* Work request: Copy each line below in which the string "table" appears.

Collection entries
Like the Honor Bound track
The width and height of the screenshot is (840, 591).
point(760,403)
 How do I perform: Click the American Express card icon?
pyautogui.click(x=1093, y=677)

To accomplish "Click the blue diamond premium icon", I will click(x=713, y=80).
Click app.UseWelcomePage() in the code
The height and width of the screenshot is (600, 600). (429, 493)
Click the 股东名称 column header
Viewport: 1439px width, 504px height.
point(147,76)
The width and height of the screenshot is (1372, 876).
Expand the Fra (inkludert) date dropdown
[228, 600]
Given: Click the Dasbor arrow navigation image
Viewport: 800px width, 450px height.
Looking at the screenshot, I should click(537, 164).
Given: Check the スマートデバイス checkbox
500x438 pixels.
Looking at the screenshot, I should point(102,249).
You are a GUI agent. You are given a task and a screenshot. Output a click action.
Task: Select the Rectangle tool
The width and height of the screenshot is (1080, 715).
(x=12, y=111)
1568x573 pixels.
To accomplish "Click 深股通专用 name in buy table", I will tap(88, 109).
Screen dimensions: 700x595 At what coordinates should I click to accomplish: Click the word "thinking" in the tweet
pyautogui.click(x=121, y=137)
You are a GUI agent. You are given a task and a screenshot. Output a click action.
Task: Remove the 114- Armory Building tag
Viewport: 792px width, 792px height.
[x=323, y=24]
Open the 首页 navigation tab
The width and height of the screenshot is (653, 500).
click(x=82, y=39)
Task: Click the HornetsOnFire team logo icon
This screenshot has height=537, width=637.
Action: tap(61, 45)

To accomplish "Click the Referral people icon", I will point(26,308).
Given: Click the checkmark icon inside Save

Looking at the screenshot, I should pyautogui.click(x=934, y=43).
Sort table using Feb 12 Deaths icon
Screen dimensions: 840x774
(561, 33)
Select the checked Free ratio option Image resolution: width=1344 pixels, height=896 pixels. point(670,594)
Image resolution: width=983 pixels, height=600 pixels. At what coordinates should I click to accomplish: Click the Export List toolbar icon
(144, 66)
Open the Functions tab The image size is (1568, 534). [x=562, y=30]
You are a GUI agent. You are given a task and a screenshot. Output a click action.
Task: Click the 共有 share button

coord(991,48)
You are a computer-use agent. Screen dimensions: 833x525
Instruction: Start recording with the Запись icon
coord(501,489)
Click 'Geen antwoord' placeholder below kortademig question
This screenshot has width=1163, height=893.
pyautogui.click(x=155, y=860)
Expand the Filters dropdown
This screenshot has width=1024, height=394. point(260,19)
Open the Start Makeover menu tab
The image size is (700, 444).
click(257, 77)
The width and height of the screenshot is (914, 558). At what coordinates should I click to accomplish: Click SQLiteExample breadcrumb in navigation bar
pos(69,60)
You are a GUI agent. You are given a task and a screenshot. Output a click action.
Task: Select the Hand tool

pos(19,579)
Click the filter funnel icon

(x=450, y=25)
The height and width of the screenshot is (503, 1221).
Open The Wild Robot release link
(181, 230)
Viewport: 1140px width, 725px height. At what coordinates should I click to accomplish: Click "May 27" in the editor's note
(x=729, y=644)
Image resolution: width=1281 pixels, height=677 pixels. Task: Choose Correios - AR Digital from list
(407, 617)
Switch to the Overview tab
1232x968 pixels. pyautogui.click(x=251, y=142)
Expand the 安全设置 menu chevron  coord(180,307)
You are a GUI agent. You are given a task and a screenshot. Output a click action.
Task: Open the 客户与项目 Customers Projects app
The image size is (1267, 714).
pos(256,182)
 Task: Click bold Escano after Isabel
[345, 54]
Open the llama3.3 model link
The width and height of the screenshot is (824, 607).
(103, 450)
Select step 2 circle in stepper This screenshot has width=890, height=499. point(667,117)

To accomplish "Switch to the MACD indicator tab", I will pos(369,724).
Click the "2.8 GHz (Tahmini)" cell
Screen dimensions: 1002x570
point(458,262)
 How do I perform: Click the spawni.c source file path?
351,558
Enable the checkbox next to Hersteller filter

* Finished exercise:
To accomplish "Click 深股通专用 name in buy table", I will tap(88, 109).
Sort table using Feb 12 Deaths icon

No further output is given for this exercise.